- Developers: FreeStyleGames; Magenta Software; Cohort Studios (PS3);
- Publisher: Sony Computer Entertainment
- Series: Buzz! Junior
- Platforms: PlayStation 2; PlayStation 3 (PSN);
- Release: PlayStation 2EU: 2 November 2007; AU: 8 November 2007; PlayStation 3EU: 3 September 2009; NA: 15 October 2009;
- Genre: Party
- Modes: Single-player, multiplayer

= Buzz! Junior: Monster Rumble =

2007 video game

Buzz! Junior: Monster Rumble (known as Buzz! Junior: Monster Rally in North America) is a 2007 party video game developed by FreeStyleGames and published by Sony Computer Entertainment for the PlayStation 2. It is the third instalment in the Buzz! Junior series of games. Magenta Software developed the minigames while FreeStyleGames provided primary development, a direct inversion on their work on Buzz! Junior: Robo Jam.

The game was later ported to PlayStation 3 by Cohort Studios and was released on 3 September 2009 as a download from the PlayStation Store.

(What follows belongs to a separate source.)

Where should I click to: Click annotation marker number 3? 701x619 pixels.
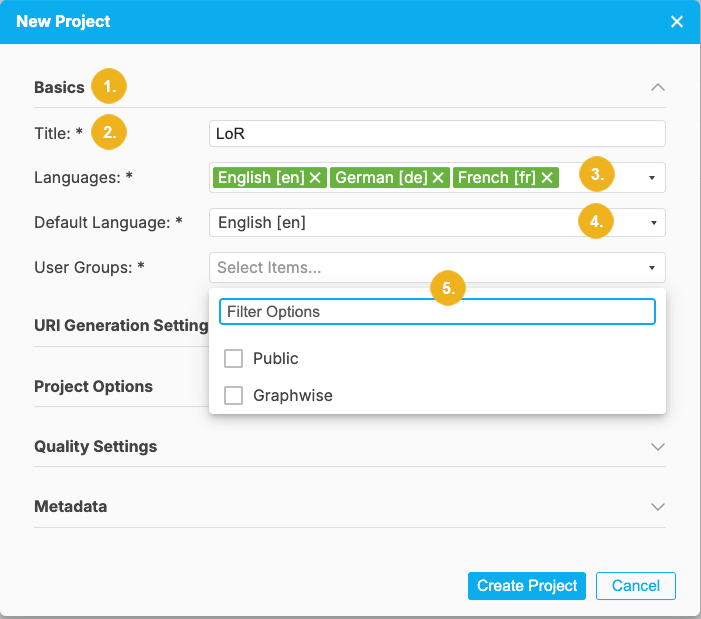click(x=597, y=174)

It includes trophy support and the ability to use a DualShock wireless controller instead of Buzzers.

==Reception==
Ellie Gibson of Eurogamer gave the game a 7/10 score in a mini review, praising it for its child-friendly gameplay and deviation from the series' quiz-focused formula, though she lamented its lack of replayability.